FBI Intelligence Analyst Jamie Konstas has made major inroads fighting child sex trafficking in the United States by helping build, manage and utilize a groundbreaking national online database that allows federal, state and local law enforcement officials to access detailed information about pimps and child victims.
Konstas’ innovative national database helps authorities identify child victims of prostitution, collect and track intelligence regarding suspected pimps, and build investigations. Her work has led to the recovery of more than 1,000 child victims and the successful prosecutions of more than 500 pimps and predators.
Prior to the advent of the database, which now has some 22,000 records, local law enforcement authorities had few resources to help them track down exploited children or share information, especially when these children were taken across state lines.
“We recognized that pimps were taking children across the nation,” said Konstas. “Investigators had physical binders of victims’ photographs and the pimps they were trying to identify. We determined there needed to be a national database to allow them to share information with other investigators working child prostitution matters in other cities.”

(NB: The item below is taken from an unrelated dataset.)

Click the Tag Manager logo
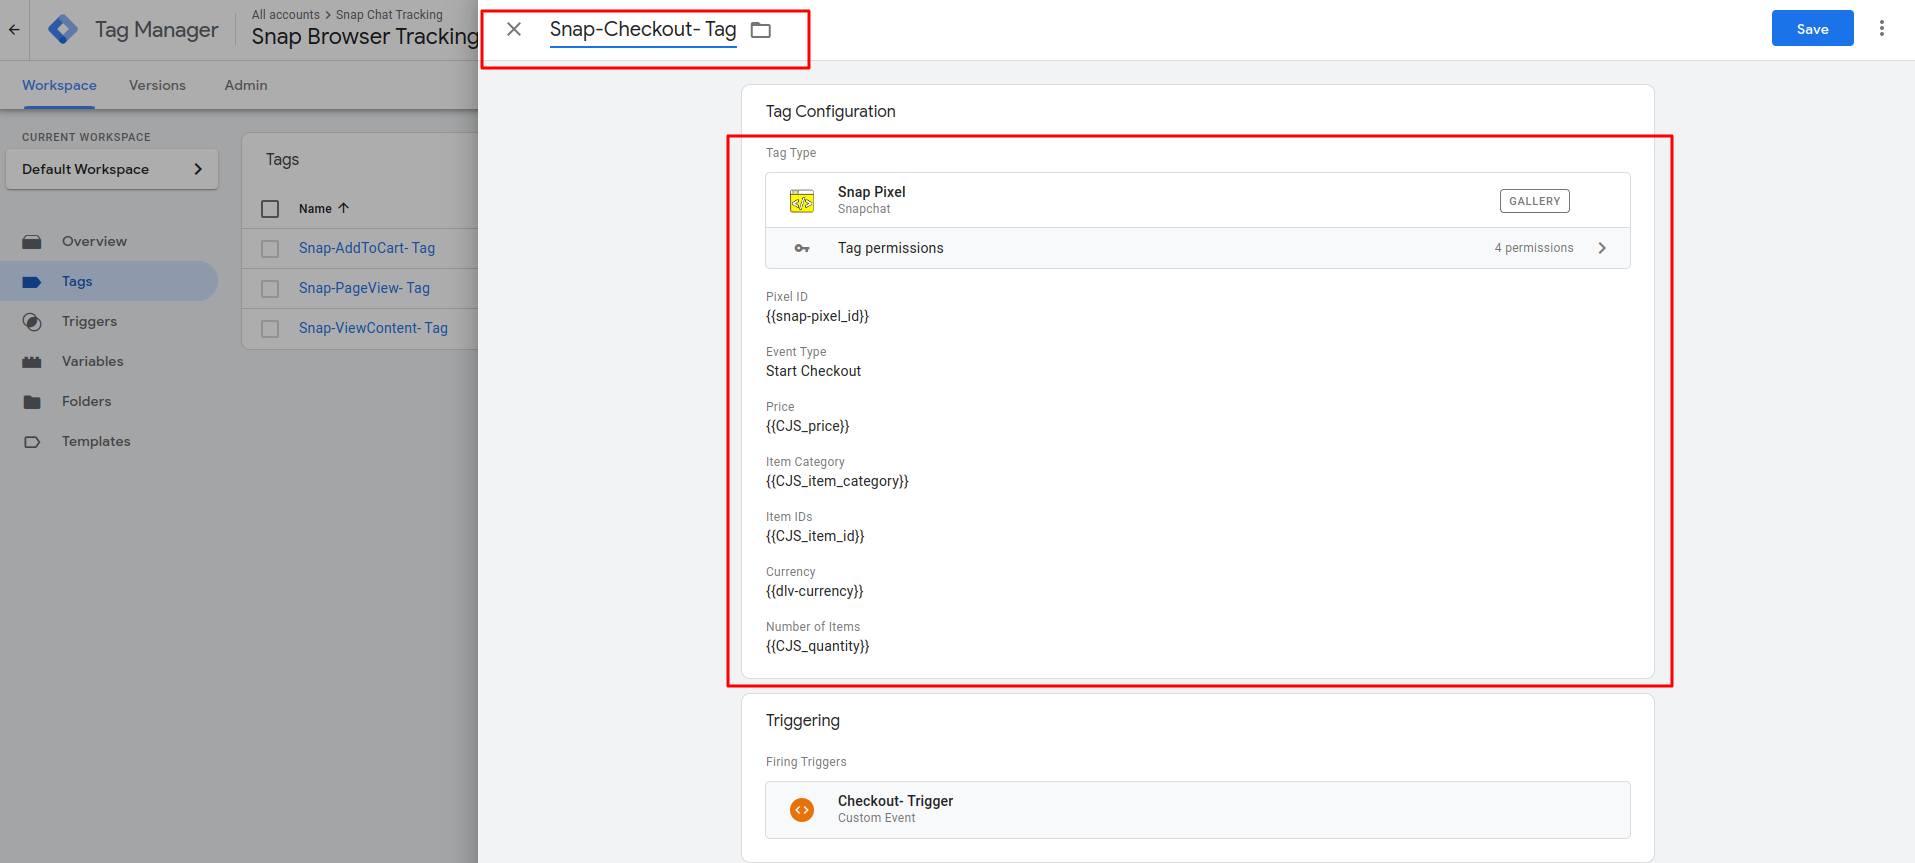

The database includes information and pictures of missing children who are being trafficked for sex, allowing law enforcement to more easily identify them. Konstas said this had helped investigators identify juveniles who sometimes provide fictitious names because of fear of repercussions from the sex traffickers.
The database also contains information on pimps and madams, who often go by various pseudonyms, and now can be cross-referenced from prior arrests or investigations in various parts of the country.
The sale of children for sex may seem unimaginable to most Americans, yet it is happening all over the country, every day, and in every city. It is estimated that roughly 100,000 children a year are bought and sold for sex in the United States.
According to Polaris Project, an organization dedicated to fighting human trafficking, the average age for a child entering the sex trade in the United States is 13 years old. Many have been kidnapped, are runaways or foster care children, and some get caught up on a dare or a lark and then find that they cannot escape the sexual servitude.
Working in the FBI’s Crimes Against Children Unit, Konstas is assigned to the Innocence Lost National Initiative, which combines the resources of the Department of Justice and the National Center for Missing and Exploited Children (NCMEC) to combat the commercial exploitation of children through prostitution.
The national initiative has led to the development of 38 task forces and working groups comprised of federal, state and local law enforcement agencies that coordinate efforts, use the database and rely on Konstas’ expertise in making sense of the voluminous information.
“Her role day-to-day is to connect the dots of the cases nationwide,” said Michael Langeman, a supervisory special agent with the FBI. “The pimps travel from city to city, so she can make connections as they travel and identify trends.”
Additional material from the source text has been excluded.